# can I paint (with a brush) spray paint?



## Mike Swearingen (Mar 15, 2005)

I'm not a pro painter, but if it were me, I'd tape off the corners with newsaper pieces taped for backspray coverage, and just spritz the four corners directly.
It should take enough spray paint to create any problems in the bathroom.
Mike


----------



## joewho (Nov 1, 2006)

Not weird at all. Just spray the paint into the cap off the can. lay it on fairly heavy with only one or two strokes in hopes that it will level out to match the spray.


----------



## joeyboy (Apr 10, 2007)

sweet thanks! 

I probably should've had the foresight to know that, cutting 4 lengths of trim and using 4 corner pieces, that my skills with a handsaw (w/o a table or anythign lol) certainly wouldn't have given me perfect 90deg edge cuts that'd line up flawless, yet I still went ahead and painted before installing lol.

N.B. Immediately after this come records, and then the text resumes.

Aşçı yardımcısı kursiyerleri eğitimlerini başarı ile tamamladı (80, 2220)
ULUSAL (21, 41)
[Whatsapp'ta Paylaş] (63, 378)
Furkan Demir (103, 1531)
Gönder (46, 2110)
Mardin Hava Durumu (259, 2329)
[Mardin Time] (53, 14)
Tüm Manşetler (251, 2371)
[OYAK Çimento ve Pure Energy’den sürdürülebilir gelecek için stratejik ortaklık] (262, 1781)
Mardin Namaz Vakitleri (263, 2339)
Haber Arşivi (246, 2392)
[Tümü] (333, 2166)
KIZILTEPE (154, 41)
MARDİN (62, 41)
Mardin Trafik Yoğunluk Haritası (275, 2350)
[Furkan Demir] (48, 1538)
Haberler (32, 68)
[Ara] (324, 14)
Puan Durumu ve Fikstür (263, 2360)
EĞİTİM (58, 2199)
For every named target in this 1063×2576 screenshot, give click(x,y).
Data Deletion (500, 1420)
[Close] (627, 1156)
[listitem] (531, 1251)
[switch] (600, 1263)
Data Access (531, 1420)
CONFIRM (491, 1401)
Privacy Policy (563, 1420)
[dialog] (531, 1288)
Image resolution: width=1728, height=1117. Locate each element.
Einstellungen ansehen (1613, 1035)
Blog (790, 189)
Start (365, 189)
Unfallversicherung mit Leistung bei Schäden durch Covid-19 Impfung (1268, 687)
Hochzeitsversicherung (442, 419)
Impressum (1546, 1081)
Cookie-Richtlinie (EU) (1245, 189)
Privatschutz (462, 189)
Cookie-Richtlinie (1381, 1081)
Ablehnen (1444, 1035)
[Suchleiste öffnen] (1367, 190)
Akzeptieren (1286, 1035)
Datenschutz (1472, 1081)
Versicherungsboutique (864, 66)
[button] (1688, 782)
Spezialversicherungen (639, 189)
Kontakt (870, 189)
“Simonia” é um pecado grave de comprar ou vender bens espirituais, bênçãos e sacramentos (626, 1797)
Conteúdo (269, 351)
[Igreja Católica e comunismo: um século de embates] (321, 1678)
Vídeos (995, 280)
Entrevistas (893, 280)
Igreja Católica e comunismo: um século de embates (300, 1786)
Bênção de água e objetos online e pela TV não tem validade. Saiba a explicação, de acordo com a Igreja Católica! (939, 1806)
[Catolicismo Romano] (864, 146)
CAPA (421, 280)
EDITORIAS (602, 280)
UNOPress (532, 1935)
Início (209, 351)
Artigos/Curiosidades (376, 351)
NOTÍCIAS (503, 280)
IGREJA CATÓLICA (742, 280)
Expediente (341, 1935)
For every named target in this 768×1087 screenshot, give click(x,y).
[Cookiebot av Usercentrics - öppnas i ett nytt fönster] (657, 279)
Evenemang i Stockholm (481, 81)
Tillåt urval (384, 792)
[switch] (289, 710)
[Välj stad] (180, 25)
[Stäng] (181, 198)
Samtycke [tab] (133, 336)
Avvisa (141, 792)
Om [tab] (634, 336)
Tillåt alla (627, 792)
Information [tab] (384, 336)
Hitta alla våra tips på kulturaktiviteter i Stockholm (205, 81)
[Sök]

Lesson learned!!


----------



## joewho (Nov 1, 2006)

Well, joey, the question is one a pro painter might even ask. With all your posts and intelligent questions, you're starting to sound more like a pro than a diy.:wink:


----------



## joeyboy (Apr 10, 2007)

joewho said:


> Well, joey, the question is one a pro painter might even ask. With all your posts and intelligent questions, you're starting to sound more like a pro than a diy.:wink:


sweet! :thumbsup: 
It's funny how fast you do learn stuff though when you spend all day, every day, for the better part of a year working on your new house :laughing:


----------